Collected data entries
=== Section Start ===

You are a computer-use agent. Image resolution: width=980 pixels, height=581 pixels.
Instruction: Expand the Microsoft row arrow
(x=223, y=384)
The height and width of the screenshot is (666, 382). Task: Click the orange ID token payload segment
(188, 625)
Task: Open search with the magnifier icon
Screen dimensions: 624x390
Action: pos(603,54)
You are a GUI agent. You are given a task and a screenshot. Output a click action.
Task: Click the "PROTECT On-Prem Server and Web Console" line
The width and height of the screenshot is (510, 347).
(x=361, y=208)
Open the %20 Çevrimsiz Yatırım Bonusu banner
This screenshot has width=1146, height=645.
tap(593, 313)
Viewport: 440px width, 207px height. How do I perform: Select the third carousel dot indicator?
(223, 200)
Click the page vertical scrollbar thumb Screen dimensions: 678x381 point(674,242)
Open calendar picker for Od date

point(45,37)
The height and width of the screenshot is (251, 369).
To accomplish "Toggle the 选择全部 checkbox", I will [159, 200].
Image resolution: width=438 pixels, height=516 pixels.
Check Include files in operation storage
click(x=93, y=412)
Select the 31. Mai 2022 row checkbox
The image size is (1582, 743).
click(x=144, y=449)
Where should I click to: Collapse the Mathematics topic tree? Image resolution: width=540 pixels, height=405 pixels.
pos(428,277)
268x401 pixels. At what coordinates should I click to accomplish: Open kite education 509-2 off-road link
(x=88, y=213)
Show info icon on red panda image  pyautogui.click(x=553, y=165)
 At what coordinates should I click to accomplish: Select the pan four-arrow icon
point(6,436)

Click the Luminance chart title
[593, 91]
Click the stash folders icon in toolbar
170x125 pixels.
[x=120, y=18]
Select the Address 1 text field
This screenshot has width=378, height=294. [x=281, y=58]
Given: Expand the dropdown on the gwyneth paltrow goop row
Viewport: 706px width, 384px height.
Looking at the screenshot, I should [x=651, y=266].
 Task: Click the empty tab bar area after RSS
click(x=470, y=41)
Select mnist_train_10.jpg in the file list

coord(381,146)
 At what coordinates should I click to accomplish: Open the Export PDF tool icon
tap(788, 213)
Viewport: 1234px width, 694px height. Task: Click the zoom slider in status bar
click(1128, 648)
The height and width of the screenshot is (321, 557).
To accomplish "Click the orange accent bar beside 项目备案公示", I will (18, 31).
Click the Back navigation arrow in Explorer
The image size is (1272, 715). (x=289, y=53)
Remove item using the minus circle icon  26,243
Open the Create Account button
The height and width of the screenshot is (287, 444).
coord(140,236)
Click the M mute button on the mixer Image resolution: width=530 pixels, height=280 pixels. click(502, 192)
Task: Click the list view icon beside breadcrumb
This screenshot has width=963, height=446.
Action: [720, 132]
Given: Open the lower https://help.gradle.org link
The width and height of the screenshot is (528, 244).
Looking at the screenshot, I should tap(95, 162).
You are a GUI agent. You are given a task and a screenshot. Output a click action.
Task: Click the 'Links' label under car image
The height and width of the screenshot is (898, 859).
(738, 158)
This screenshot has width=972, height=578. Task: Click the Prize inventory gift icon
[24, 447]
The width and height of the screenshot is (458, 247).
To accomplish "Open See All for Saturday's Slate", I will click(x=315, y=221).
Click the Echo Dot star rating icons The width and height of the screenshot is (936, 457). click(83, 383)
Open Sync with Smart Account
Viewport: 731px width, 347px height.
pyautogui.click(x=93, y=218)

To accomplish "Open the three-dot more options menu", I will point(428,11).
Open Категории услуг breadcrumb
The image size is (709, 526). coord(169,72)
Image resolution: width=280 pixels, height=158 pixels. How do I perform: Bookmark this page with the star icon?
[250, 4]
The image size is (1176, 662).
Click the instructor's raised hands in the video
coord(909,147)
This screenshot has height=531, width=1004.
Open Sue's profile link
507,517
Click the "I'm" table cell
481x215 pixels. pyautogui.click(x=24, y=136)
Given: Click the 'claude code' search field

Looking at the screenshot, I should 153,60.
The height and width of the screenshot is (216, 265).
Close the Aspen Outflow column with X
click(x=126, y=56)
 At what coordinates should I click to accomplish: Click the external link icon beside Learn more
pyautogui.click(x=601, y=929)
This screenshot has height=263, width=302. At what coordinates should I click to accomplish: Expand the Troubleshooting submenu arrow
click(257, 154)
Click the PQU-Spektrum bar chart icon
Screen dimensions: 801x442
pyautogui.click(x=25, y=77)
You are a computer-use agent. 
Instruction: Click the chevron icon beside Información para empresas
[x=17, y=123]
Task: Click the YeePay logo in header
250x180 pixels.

=== Section End ===

The task:
Each record above, in full: retype it verbatim.

Exercise output:
You are a computer-use agent. Image resolution: width=980 pixels, height=581 pixels.
Instruction: Expand the Microsoft row arrow
(x=223, y=384)
The height and width of the screenshot is (666, 382). Task: Click the orange ID token payload segment
(188, 625)
Task: Open search with the magnifier icon
Screen dimensions: 624x390
Action: pos(603,54)
You are a GUI agent. You are given a task and a screenshot. Output a click action.
Task: Click the "PROTECT On-Prem Server and Web Console" line
The width and height of the screenshot is (510, 347).
(x=361, y=208)
Open the %20 Çevrimsiz Yatırım Bonusu banner
This screenshot has width=1146, height=645.
tap(593, 313)
Viewport: 440px width, 207px height. How do I perform: Select the third carousel dot indicator?
(223, 200)
Click the page vertical scrollbar thumb Screen dimensions: 678x381 point(674,242)
Open calendar picker for Od date

point(45,37)
The height and width of the screenshot is (251, 369).
To accomplish "Toggle the 选择全部 checkbox", I will [159, 200].
Image resolution: width=438 pixels, height=516 pixels.
Check Include files in operation storage
click(x=93, y=412)
Select the 31. Mai 2022 row checkbox
The image size is (1582, 743).
click(x=144, y=449)
Where should I click to: Collapse the Mathematics topic tree? Image resolution: width=540 pixels, height=405 pixels.
pos(428,277)
268x401 pixels. At what coordinates should I click to accomplish: Open kite education 509-2 off-road link
(x=88, y=213)
Show info icon on red panda image  pyautogui.click(x=553, y=165)
 At what coordinates should I click to accomplish: Select the pan four-arrow icon
point(6,436)

Click the Luminance chart title
[593, 91]
Click the stash folders icon in toolbar
170x125 pixels.
[x=120, y=18]
Select the Address 1 text field
This screenshot has width=378, height=294. [x=281, y=58]
Given: Expand the dropdown on the gwyneth paltrow goop row
Viewport: 706px width, 384px height.
Looking at the screenshot, I should [x=651, y=266].
 Task: Click the empty tab bar area after RSS
click(x=470, y=41)
Select mnist_train_10.jpg in the file list

coord(381,146)
 At what coordinates should I click to accomplish: Open the Export PDF tool icon
tap(788, 213)
Viewport: 1234px width, 694px height. Task: Click the zoom slider in status bar
click(1128, 648)
The height and width of the screenshot is (321, 557).
To accomplish "Click the orange accent bar beside 项目备案公示", I will (18, 31).
Click the Back navigation arrow in Explorer
The image size is (1272, 715). (x=289, y=53)
Remove item using the minus circle icon  26,243
Open the Create Account button
The height and width of the screenshot is (287, 444).
coord(140,236)
Click the M mute button on the mixer Image resolution: width=530 pixels, height=280 pixels. click(502, 192)
Task: Click the list view icon beside breadcrumb
This screenshot has width=963, height=446.
Action: [720, 132]
Given: Open the lower https://help.gradle.org link
The width and height of the screenshot is (528, 244).
Looking at the screenshot, I should tap(95, 162).
You are a GUI agent. You are given a task and a screenshot. Output a click action.
Task: Click the 'Links' label under car image
The height and width of the screenshot is (898, 859).
(738, 158)
This screenshot has width=972, height=578. Task: Click the Prize inventory gift icon
[24, 447]
The width and height of the screenshot is (458, 247).
To accomplish "Open See All for Saturday's Slate", I will click(x=315, y=221).
Click the Echo Dot star rating icons The width and height of the screenshot is (936, 457). click(83, 383)
Open Sync with Smart Account
Viewport: 731px width, 347px height.
pyautogui.click(x=93, y=218)

To accomplish "Open the three-dot more options menu", I will point(428,11).
Open Категории услуг breadcrumb
The image size is (709, 526). coord(169,72)
Image resolution: width=280 pixels, height=158 pixels. How do I perform: Bookmark this page with the star icon?
[250, 4]
The image size is (1176, 662).
Click the instructor's raised hands in the video
coord(909,147)
This screenshot has height=531, width=1004.
Open Sue's profile link
507,517
Click the "I'm" table cell
481x215 pixels. pyautogui.click(x=24, y=136)
Given: Click the 'claude code' search field

Looking at the screenshot, I should 153,60.
The height and width of the screenshot is (216, 265).
Close the Aspen Outflow column with X
click(x=126, y=56)
 At what coordinates should I click to accomplish: Click the external link icon beside Learn more
pyautogui.click(x=601, y=929)
This screenshot has height=263, width=302. At what coordinates should I click to accomplish: Expand the Troubleshooting submenu arrow
click(257, 154)
Click the PQU-Spektrum bar chart icon
Screen dimensions: 801x442
pyautogui.click(x=25, y=77)
You are a computer-use agent. 
Instruction: Click the chevron icon beside Información para empresas
[x=17, y=123]
Task: Click the YeePay logo in header
250x180 pixels.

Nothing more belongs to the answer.